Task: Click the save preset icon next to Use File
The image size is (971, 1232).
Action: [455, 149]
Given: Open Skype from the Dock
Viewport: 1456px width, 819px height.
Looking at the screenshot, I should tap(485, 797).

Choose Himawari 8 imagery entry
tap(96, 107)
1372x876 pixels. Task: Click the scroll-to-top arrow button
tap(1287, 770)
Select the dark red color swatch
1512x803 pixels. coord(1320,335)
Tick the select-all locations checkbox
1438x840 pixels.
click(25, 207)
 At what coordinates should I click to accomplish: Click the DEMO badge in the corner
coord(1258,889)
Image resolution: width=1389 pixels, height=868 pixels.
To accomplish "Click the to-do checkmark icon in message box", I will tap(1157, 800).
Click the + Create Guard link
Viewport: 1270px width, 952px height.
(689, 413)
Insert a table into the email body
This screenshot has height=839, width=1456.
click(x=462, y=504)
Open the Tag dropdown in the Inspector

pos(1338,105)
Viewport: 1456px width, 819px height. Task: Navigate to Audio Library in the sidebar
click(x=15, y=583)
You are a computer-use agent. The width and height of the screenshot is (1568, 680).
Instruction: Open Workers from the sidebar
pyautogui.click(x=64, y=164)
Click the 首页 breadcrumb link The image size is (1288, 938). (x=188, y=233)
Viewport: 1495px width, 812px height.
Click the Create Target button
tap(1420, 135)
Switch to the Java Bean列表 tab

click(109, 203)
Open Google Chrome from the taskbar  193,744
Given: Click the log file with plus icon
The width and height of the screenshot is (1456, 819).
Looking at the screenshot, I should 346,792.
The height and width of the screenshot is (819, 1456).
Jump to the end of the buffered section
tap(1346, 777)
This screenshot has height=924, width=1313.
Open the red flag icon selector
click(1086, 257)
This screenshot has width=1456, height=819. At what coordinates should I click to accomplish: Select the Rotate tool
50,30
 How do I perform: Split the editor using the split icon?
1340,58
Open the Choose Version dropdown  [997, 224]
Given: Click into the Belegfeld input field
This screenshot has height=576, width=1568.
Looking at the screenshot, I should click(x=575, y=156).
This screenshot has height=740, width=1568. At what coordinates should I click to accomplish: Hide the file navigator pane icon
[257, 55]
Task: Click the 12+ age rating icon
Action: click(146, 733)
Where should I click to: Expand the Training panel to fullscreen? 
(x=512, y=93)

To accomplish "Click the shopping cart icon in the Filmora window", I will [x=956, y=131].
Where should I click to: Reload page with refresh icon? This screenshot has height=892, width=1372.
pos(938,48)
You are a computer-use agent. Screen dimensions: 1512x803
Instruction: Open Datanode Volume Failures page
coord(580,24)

++++++++++

Task statement: Beginning with the line that holds "You are a computer-use agent. Screen" and ending with the last line of the material, output each line exactly and nothing beyond them.

Output of the exercise:
You are a computer-use agent. Screen dimensions: 1512x803
Instruction: Open Datanode Volume Failures page
coord(580,24)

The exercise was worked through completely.